*Assignment:* After locating "Image resolution: width=2576 pixels, height=1449" in the listing below, copy that line and each one after it exactly, ending with the line that has "Given: Open the Organizers section".

*Data in this exercise:*
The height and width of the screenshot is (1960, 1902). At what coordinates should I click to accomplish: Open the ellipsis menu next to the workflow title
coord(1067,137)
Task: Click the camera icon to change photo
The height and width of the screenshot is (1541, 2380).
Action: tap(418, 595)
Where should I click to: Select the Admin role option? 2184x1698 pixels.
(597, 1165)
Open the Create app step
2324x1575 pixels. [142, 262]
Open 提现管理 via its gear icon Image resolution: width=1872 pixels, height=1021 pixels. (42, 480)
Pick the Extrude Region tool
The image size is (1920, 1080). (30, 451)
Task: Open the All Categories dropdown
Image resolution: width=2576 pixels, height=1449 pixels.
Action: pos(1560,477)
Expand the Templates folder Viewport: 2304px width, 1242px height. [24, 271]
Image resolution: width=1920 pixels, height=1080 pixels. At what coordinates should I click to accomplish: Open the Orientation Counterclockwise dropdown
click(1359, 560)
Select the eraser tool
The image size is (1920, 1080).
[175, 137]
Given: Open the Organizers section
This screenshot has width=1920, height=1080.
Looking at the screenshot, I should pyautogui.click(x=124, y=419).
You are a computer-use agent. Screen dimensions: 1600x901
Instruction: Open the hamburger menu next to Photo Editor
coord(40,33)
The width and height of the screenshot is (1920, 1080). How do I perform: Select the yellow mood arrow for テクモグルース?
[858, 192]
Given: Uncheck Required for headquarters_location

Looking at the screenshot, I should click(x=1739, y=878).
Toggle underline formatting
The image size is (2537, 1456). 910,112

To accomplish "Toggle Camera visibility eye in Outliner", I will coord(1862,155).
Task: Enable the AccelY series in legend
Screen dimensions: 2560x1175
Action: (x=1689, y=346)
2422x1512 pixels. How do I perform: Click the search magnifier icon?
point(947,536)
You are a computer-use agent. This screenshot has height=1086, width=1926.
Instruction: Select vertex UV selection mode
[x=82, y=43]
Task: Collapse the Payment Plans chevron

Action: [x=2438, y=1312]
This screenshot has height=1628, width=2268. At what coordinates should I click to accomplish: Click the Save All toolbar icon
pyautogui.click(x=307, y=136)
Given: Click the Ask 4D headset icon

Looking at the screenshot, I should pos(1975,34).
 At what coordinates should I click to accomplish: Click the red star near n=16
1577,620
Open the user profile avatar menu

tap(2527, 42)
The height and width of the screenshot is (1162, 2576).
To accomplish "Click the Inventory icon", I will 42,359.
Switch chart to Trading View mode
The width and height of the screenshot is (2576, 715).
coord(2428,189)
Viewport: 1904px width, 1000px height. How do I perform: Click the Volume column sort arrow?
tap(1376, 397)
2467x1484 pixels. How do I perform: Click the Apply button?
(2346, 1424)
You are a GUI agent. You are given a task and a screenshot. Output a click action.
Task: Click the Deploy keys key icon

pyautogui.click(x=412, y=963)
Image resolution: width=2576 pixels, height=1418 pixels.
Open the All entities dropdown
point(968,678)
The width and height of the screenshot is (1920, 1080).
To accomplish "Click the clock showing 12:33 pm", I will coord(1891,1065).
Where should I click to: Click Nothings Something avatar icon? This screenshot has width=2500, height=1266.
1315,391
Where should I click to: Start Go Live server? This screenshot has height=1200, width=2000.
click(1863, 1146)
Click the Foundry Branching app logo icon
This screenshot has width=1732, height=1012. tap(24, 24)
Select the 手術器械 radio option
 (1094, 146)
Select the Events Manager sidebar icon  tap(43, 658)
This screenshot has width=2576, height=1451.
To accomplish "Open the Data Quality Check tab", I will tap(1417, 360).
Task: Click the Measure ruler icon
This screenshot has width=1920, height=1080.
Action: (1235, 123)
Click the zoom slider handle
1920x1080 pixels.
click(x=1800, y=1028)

*Exercise response:*
Image resolution: width=2576 pixels, height=1449 pixels.
Action: pos(1560,477)
Expand the Templates folder Viewport: 2304px width, 1242px height. [24, 271]
Image resolution: width=1920 pixels, height=1080 pixels. At what coordinates should I click to accomplish: Open the Orientation Counterclockwise dropdown
click(1359, 560)
Select the eraser tool
The image size is (1920, 1080).
[175, 137]
Given: Open the Organizers section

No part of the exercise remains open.